Only the Western Front saw action throughout the length of the war and it was there that the conflict was finally decided. Except for a brief foray by the French into the region of Alsace, a German possession in 1914, the remainder of the fighting was conducted on French and Belgian soil (Belgium was wholly occupied apart from an enclave situated between Ypres and the French border); indeed, no Allied soldier set foot on German soil except for those taken prisoner.

On the Western Front, in an attempt to drive the German Army from the occupied territories, the Allies succeeded in mobilizing a coalition force comprising more than twenty nations with the French and British Armies providing by far the most soldiers and equipment; however the United States, which entered the war in the spring of 1917, played a considerable role in the final days of the conflict, in the summer of 1918, which saw the Allies victorious.

The militarized zone of the front, which separated the zone occupied by the Germans from the rest of France, stretched 700 kilometres from the shores of the North Sea to the Swiss border and varied in breadth from a few hundred metres to several dozen kilometres. It was essentially a line of defensive works comprising trenches, barbed wire entanglements, blockhouses and underground shelters. Millions of soldiers saw service on the front, where the incessant shelling of both sides transformed the area into a landscape of craters and desolation, and several million of them perished there after enduring the cold, unhealthy and parasite-ridden conditions of the trenches. Throughout the conflict the various sectors of the front experienced periods of calm punctuated by heavy shelling and bloody offensives.

The Western Front of the Great War went through three main phases:

-    a war of movement from August to October 1914;

-    a war of position from November 1914 to March 1918; and

-    a return to a war of movement for the final confrontation between March and November 1918.


1.    The invasion and a war of movement (August to October 1914)

In the final days of July 1914 the belligerents were able to mobilize their armies at great speed thanks to the efficient railway network then covering mainland Europe.

The principal objective of the Schlieffen Plan, the document which guided German military strategy in the summer of 1914, was to take Paris and thus force a rapid victory on the Western Front.

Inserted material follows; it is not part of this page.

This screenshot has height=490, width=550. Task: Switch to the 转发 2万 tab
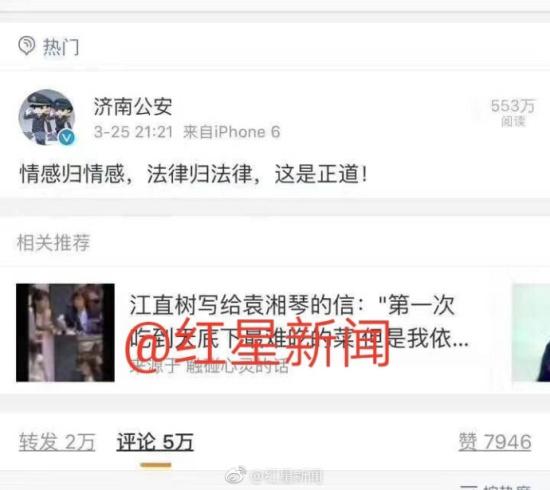point(57,442)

The plan prescribed a surprise attack through neutral Belgium and the plains of Northern France, executed by a considerable force of infantry, cavalry and artillery, while at the same time neutralizing the French initiatives on the Franco-German border.

On 4 August 1914, forty-four German divisions streamed through Belgium in an attempt to attack the rear of the French Army massed in the north-east of the country, mostly in Lorraine. However despite the surprise, and at great human cost, the French Army was able to withstand the assault and retreat, without dislocating, to the great plains situated to the north of Paris. The French were supported in this by the first wave of troops of the British Expeditionary Force which had arrived on 14 August. In early September 1914 the French, in a final spurt, halted the German thrust just forty kilometres from the capital at the First Battle of the Marne. On 9 September, the German Army withdrew sixty kilometres to the north, to a defensive line along the Aisne River. This decision was in effect an acknowledgement that the Schlieffen Plan to capture Paris and destroy the French Army had failed. The withdrawal was also the first indication that the war was not going to be over quickly, as many had thought, and that a long confrontation of considerable forces was to be expected.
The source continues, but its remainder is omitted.